Master Spring AI Alibaba: Token Basics, RAG, and Multi‑Agent Implementation
This article walks through the core concepts of Spring AI Alibaba—including token mechanics, prompt structures, embedding, structured output, chat memory, RAG pipelines, function calling, and graph‑based multi‑agent workflows—while providing concrete code samples, configuration tips, performance tricks, and a curated list of common pitfalls.
1. Foundations: Token and Prompt Mechanics
Before using any AI framework, the article explains that large models operate on tokens , the smallest unit of text. It shows how a sentence like "ChatGPT is great" becomes five tokens and why token limits affect the context window, billing, and latency. The system, user, assistant, and tool roles are introduced with a table, and the fact that models have no internal memory is highlighted.
2. Spring AI Alibaba Architecture
The layered design mirrors Spring Data: the upper layer ( ChatClient) provides a fluent API, while the lower layer ( ChatModel) directly maps to a single model request. A side‑by‑side code comparison demonstrates the boilerplate of ChatModel versus the concise chainable calls of ChatClient. The Advisor mechanism is described as an AOP‑style interceptor that can inject system prompts, memory handling, or other cross‑cutting concerns.
3. Prompt Engineering
Hard‑coded prompt strings are discouraged. Instead, PromptTemplate (backed by StringTemplate) uses {} placeholders for variable substitution. The article recommends storing templates in .st files and shows a Java‑code example that loads a template from the classpath and renders it with Map.of(...). It also covers custom delimiters to avoid conflicts with JSON syntax.

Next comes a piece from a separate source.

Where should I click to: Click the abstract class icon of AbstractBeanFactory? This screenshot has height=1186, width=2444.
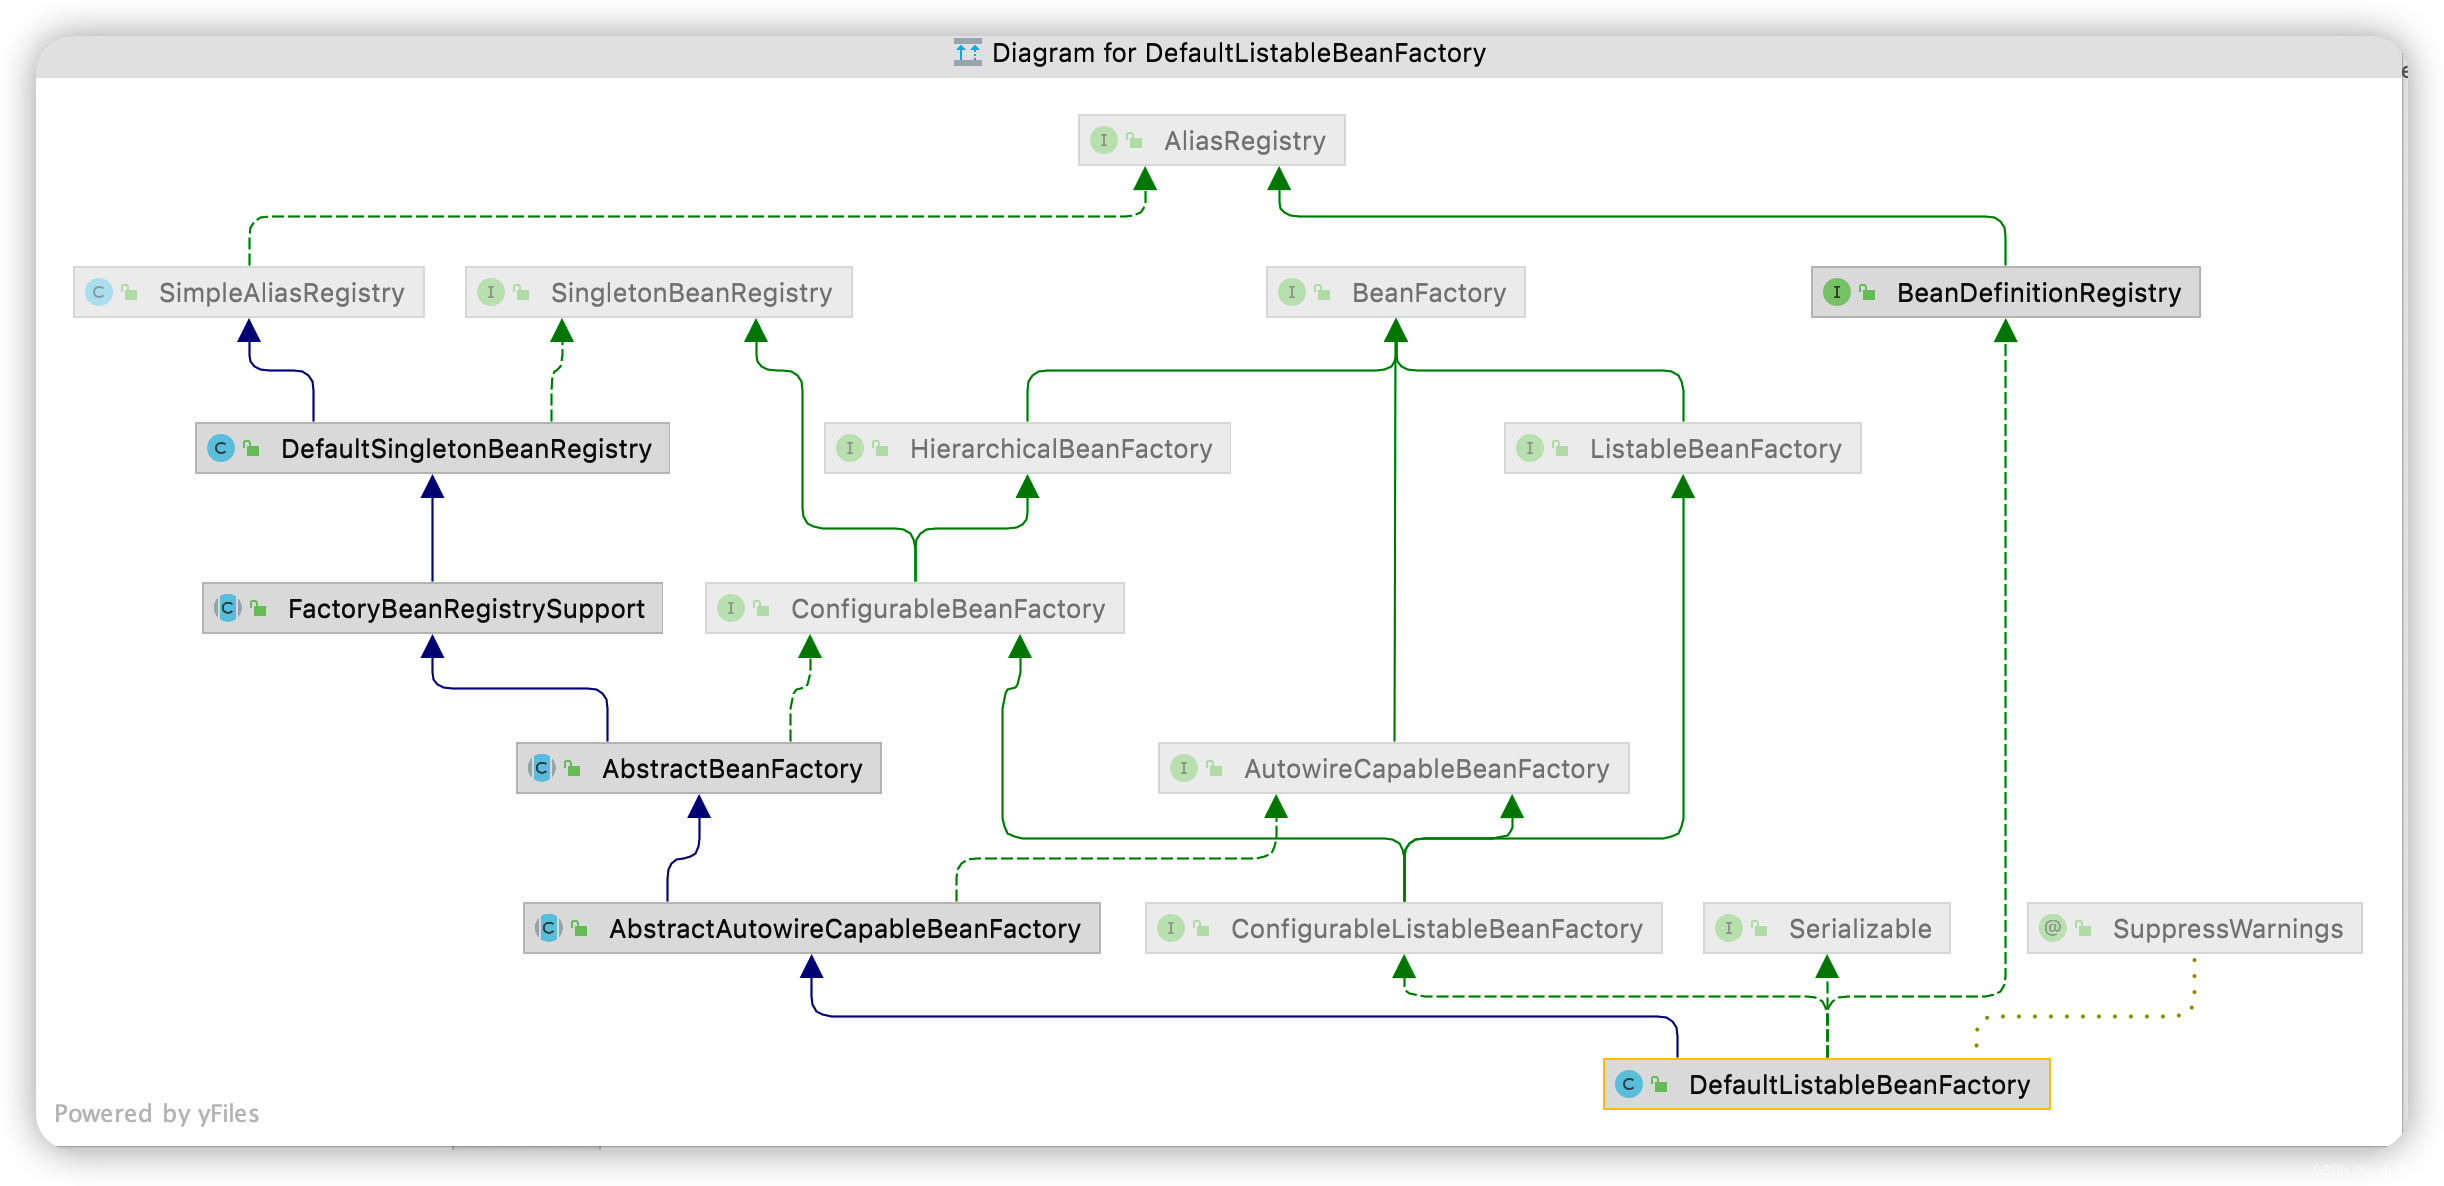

4. Embedding and Structured Output
Embedding is presented as the foundation of Retrieval‑Augmented Generation (RAG). The EmbeddingModel abstraction hides provider differences; text-embedding-v3 from DashScope is used as an example. Structured output is achieved by appending a JSON schema (generated by BeanOutputConverter) to the prompt, then converting the model’s JSON response back to a Java record. The article notes that domestic models may wrap JSON in Markdown code fences, so a safeConvert method strips those wrappers before deserialization.
5. Chat Memory
Because models are stateless, Spring AI re‑sends the full message history on each request, causing token growth. MessageChatMemoryAdvisor automatically pulls recent messages from a ChatMemory implementation. Three memory back‑ends are compared: InMemoryChatMemory (development only), JdbcChatMemory (single‑node persistence), and RedisChatMemory (distributed production). A Redis‑backed configuration example shows how to keep the latest 20 messages.
6. RAG Pipeline
The article details the offline indexing stage (PDF parsing, metadata injection, token‑based chunking with overlap, vector store ingestion) and the online retrieval stage using QuestionAnswerAdvisor. It provides concrete parameters: topK=5, similarityThreshold=0.72, and a metadata filter expression. Guidance for tuning chunkSize and similarity thresholds is given, along with a systematic testing workflow.
7. Function Calling
Function calling lets the model trigger real business logic. The article defines a tool with @Bean returning Function<OrderQueryRequest, OrderQueryResponse>, shows request/response records annotated for JSON schema generation, and demonstrates a controller that declares the tool via .functions("queryOrder"). Security considerations include parameter validation, permission checks, and input sanitization to prevent prompt injection.
8. Graph‑Based Multi‑Agent Workflows
When a single ChatClient is insufficient, Spring AI’s Graph framework orchestrates multiple agents. A complete example builds a state graph for content creation: analysis → outline → write → review, with conditional edges that loop back to writing if the review fails (up to three retries). The article stresses that state objects must be immutable (return a new instance from each node).
9. Production Practices
Four cost‑control tactics are listed: choosing the right model tier, caching embedding results, applying memory truncation, and using batch APIs for offline jobs. Observability is enabled via Spring AI Observation (token usage, latency, success rate) and integrated with Micrometer/Prometheus. Resilience patterns include model fallback on rate‑limit errors and circuit‑breaker logic.
10. Common Pitfalls
Using a chat model for embedding leads to poor retrieval.
Switching embedding models without rebuilding the index corrupts vector similarity.
Streaming responses are buffered by Nginx unless proxy_buffering off is set.
Duplicate @Bean function names cause tool conflicts.
State objects in a StateGraph must be immutable; mutating fields has no effect.
In‑memory vector stores OOM on large corpora; use Milvus, PGVector, or Alibaba Cloud vector services. BeanOutputConverter is not thread‑safe; instantiate per request.
11. Conclusion
The article ends with a visual knowledge‑map and a reminder to master each layer before tackling agents, emphasizing that a solid foundation prevents wasted tokens and unstable behavior.